The Bold Stance of Wopke Hoekstra
Hoekstra, a former Shell oil manager who recently joined the EU Commission, has been outspoken about the urgent need to end the reliance on fossil fuels. He acknowledged that certain sectors would find this transition challenging but did not specify which ones. Hoekstra's stance has added a new dimension to the ongoing discussions and set a tone of urgency for action.
UN Climate Chief Calls for Ambitious Goals
Simon Stiell, the UN Climate Chief, emphasized the necessity for governments to set ambitious goals. He stressed on avoiding 'a collection of wish lists' and urged for a decisive statement signaling the end of the fossil fuel era. Stiell’s words echo the urgency felt by many about the impending climate crisis.
John Kerry on Fusion Energy and US Criticism
US Climate Envoy John Kerry highlighted the potential of fusion energy, labeling it as a game-changer that could revolutionize the world's energy supply. However, the US faced criticism for expanding oil and gas drilling and received the 'Fossil of the Day' award, reflecting the complex challenges and contradictions inherent in the global approach to climate change.
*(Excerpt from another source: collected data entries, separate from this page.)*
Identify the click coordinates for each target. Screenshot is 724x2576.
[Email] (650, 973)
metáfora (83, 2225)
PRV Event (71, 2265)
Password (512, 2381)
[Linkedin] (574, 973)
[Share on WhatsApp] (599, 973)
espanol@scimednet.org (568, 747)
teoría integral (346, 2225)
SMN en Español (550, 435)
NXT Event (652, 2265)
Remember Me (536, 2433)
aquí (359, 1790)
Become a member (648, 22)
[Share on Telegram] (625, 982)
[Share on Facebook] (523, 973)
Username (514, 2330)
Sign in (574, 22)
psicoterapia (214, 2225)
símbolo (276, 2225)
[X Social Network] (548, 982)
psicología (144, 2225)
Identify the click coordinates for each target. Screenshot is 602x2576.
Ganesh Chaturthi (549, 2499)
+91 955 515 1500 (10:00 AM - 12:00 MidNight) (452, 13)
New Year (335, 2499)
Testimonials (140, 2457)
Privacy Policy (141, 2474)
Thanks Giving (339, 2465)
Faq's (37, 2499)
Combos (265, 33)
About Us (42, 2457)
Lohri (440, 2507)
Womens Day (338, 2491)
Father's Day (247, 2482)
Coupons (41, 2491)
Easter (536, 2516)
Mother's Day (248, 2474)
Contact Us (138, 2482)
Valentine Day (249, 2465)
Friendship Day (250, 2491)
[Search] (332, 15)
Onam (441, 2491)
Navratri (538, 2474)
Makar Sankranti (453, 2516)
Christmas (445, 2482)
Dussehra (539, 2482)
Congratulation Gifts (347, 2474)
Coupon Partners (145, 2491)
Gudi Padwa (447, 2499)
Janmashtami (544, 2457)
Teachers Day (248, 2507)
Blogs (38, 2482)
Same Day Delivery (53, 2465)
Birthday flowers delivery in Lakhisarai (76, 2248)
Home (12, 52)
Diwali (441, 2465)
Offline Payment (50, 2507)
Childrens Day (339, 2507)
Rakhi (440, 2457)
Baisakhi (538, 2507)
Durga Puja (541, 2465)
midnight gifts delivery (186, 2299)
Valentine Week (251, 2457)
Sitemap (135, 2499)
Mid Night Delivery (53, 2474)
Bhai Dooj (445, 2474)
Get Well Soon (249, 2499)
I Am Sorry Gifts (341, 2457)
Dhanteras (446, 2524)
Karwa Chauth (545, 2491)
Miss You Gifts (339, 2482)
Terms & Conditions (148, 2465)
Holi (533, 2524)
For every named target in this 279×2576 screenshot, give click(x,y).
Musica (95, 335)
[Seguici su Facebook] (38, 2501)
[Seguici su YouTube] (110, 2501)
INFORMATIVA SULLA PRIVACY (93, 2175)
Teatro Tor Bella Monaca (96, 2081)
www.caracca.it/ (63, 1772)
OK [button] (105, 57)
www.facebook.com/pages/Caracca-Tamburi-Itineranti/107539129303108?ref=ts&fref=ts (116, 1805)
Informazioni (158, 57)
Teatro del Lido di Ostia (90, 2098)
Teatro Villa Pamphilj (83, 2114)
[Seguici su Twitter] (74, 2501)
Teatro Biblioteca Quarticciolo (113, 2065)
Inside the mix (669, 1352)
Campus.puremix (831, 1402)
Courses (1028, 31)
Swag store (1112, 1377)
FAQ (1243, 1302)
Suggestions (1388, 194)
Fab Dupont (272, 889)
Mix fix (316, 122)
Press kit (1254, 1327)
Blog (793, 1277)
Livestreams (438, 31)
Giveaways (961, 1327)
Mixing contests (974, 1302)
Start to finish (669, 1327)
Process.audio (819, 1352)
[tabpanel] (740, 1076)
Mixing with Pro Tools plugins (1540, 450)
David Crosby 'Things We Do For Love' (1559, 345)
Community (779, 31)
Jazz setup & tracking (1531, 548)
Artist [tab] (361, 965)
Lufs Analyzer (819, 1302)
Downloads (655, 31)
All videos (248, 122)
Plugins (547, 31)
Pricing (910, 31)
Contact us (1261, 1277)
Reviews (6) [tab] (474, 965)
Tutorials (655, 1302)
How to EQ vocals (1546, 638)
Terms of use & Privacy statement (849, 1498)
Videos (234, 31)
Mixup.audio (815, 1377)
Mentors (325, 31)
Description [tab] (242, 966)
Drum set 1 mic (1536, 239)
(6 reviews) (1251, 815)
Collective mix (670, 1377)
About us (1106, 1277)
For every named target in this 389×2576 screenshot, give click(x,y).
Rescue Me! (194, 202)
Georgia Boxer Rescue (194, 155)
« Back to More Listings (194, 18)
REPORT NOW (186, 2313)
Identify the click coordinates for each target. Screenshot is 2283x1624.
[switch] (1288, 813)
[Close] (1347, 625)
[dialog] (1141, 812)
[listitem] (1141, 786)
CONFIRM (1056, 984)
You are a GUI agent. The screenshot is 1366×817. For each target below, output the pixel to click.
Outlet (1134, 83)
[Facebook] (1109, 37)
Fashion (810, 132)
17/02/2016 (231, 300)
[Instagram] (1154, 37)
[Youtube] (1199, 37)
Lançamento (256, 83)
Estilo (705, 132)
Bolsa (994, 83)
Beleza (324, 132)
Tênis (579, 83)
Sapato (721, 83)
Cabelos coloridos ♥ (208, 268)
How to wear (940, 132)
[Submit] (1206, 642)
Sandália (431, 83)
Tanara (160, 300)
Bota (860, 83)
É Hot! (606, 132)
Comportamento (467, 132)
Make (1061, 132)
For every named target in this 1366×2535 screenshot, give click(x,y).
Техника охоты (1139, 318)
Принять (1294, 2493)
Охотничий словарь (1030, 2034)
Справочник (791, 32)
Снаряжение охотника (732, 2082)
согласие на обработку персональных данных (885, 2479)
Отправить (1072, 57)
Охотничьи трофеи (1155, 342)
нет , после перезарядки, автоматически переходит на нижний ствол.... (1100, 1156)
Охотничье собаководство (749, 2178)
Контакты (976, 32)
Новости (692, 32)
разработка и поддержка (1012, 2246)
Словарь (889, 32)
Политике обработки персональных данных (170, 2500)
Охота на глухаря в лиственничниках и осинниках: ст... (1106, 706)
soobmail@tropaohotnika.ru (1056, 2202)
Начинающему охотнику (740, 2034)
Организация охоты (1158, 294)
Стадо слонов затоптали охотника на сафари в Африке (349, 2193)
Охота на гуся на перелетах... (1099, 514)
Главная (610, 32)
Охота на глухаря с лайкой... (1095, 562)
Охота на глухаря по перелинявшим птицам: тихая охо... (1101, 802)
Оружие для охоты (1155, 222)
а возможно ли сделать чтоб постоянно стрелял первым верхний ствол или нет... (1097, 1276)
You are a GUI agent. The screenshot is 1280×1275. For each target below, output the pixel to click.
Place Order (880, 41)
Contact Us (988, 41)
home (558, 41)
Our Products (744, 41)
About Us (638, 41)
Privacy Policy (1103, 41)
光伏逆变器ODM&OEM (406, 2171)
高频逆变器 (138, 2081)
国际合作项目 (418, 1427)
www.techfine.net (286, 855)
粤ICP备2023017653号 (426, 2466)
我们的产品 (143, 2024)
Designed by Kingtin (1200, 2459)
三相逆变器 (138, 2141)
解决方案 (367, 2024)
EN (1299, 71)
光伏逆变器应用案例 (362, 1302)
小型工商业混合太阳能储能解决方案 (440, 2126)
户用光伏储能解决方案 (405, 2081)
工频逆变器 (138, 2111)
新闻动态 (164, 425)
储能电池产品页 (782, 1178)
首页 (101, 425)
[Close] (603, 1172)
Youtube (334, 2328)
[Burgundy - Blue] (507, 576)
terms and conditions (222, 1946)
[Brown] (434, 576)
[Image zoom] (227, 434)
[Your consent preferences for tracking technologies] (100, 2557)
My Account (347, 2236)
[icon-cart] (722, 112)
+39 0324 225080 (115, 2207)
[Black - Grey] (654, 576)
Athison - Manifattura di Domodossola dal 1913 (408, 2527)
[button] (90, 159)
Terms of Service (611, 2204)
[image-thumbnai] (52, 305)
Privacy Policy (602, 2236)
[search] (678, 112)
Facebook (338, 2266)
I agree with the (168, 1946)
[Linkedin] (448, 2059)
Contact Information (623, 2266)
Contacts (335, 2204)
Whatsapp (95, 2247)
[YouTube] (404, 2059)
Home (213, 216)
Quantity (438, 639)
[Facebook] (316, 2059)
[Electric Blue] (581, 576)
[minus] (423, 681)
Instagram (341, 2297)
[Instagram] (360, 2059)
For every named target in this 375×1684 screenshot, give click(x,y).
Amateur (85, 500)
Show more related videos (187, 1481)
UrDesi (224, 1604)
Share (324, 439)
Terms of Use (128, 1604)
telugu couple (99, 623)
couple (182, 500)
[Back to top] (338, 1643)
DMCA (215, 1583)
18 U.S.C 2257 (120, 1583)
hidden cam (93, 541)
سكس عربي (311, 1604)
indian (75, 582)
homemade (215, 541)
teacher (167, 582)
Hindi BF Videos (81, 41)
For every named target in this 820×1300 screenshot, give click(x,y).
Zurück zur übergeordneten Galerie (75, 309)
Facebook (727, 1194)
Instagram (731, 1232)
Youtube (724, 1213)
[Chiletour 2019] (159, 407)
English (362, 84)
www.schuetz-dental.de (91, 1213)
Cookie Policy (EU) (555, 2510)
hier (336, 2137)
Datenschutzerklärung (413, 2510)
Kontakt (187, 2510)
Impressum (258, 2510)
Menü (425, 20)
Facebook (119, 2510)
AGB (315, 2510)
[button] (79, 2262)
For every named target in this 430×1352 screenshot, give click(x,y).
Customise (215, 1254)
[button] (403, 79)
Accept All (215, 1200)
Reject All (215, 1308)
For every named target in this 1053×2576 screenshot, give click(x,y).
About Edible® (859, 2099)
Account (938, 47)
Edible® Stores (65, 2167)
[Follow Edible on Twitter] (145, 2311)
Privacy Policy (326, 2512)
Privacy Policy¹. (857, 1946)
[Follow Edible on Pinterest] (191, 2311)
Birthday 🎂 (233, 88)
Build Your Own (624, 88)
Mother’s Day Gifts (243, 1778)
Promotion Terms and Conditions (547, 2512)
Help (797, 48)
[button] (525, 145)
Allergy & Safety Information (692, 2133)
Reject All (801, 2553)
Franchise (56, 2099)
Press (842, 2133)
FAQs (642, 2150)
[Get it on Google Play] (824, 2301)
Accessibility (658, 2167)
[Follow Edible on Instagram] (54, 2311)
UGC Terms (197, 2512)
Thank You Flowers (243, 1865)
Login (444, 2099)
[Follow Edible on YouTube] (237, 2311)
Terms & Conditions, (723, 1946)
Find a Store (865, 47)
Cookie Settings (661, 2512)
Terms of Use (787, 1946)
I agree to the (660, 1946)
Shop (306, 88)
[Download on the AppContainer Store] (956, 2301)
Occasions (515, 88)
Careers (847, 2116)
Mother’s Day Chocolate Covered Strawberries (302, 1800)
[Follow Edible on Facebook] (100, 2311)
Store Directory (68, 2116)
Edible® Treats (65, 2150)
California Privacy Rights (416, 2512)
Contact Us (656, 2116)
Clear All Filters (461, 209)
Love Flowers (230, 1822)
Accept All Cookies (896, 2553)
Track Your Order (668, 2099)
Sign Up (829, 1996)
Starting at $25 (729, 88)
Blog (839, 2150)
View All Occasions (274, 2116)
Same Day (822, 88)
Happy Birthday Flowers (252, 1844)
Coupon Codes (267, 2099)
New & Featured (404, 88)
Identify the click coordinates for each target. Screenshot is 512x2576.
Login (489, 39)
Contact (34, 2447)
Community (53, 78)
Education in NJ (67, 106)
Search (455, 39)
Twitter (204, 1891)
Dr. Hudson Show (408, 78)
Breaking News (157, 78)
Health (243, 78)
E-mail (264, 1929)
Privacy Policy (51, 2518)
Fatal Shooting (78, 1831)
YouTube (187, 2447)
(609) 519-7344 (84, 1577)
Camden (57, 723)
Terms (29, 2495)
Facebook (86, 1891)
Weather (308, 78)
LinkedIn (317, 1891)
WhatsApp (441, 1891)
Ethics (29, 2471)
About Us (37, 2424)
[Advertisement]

Despite the positive mood at the conference, challenges remain, particularly around the agreement on a departure from fossil energy. The final document of the conference is still under negotiation with options including the omission of any mention of phasing out fossil fuels. Oil-producing countries like Saudi Arabia and Russia oppose a premature exit from fossil fuels, while other nations, including Germany and the EU, are pushing for a clear commitment to phasing them out.
The conference has seen a record attendance of lobbyists for coal, oil, and gas, with at least 2456 officially accredited, a fourfold increase from last year's meeting in Egypt. This presence highlights the significant influence the fossil fuel industry continues to wield in climate policy discussions.